Juggling Act — Barbara Stresses At The Supermarket

A few weeks ago, I saw a cartoon: Two women are waiting to check-out at the supermarket. One says that this has become the most stressful time of her day. Juggling her card, her groceries, her rewards code, her bags and not taking so long that the people behind her start groaning was too much. I’ve been there. 

Today, I got lucky. There was only one person in front of me in the check-out line at Whole Foods — a young mom. She had a little boy in the kiddie seat and a huge pile of groceries she was lifting out of her shopping chart and placing on the belt. There was no one waiting behind me. 
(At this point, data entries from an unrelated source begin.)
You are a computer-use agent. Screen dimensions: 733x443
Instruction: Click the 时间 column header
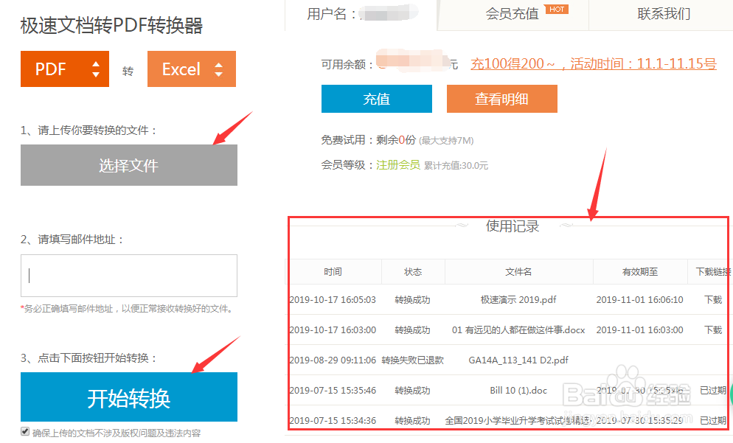[x=333, y=271]
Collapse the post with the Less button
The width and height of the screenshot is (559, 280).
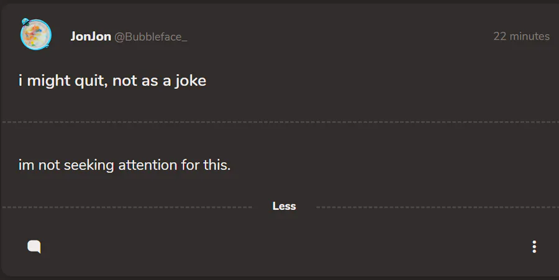point(284,206)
I got ready, fishing in my handbag for my phone, pulse quickening. Got it, scrolled left, clicked the app to bring up my rewards code, refreshed my phone again and again to keep that code active. When there was enough room to put one of those plastic dividers between the mom’s order and mine, I started stacking up my groceries. Damn, I forgot eggs. I looked behind me. Still no one waiting. I smiled at the cashier, Do I have time to run back and get a dozen eggs?” He nodded sagely, and I took off, clutching my phone, zig-zagging down the aisles like a Formula 1 driver at Monte Carlo and was back just in time for the mom in front of me to tap her card on the keypad and start bagging. Still no one behind me.

The cashier started scanning my chicken, almond milk yogurt and some fruit. I scanned my code to get my discounts and took a deep breathe. Pulled my wallet out of my handbag, yanked out my debit card. Balancing phone and card, I zipped my bag shut in case I dropped it and the contents spilled all over the floor. Still no one behind me rolling their eyes, whispering expletives under their breathes, looking for shorter lines. Phew. 
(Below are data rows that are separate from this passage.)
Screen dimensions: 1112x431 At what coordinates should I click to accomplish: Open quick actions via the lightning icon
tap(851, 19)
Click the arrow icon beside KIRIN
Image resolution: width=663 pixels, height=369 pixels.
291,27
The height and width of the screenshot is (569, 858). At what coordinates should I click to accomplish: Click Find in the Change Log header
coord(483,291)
Still my pulse raced even faster. I got a grip. Organized my shopping bags. I am a checkout Olympian, ready to go at the sound of the starter pistol. I am able to scan my rewards card and start bagging before the credit card machine pings for me to pay. 
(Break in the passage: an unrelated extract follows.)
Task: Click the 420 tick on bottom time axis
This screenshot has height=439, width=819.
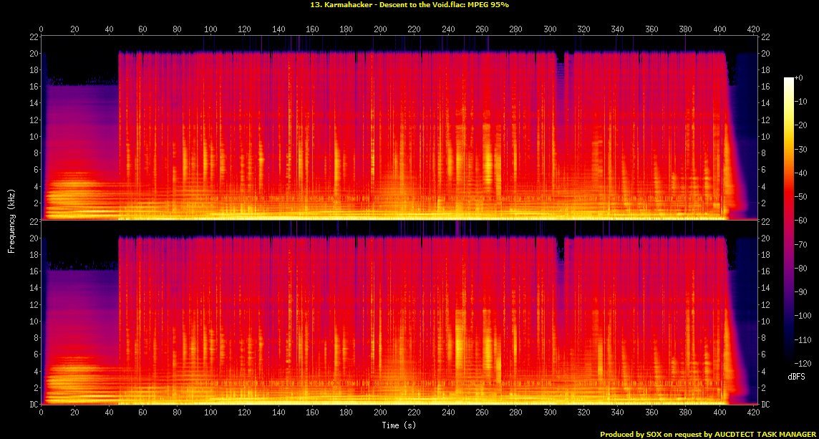Action: point(752,414)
I smiled at the cashier again, This was such a luxury. No one behind me.” I took a deep breathe. There’s usually somebody behind me staring daggers because I’m not checking out fast enough.” He laughed, Yeah, I learned not to worry about impatient people.” I laughed back, After I retired I thought about getting a part-time job at a supermarket. I missed being with people every day.” I dropped my last shopping bag into my cart, But I don’t think I could do it. The pressure. Chances are I’d have a stroke after my first day.” Then I looked behind me. Someone was waiting, inching closer to the credit card machine, letting me know it was time to be on my way.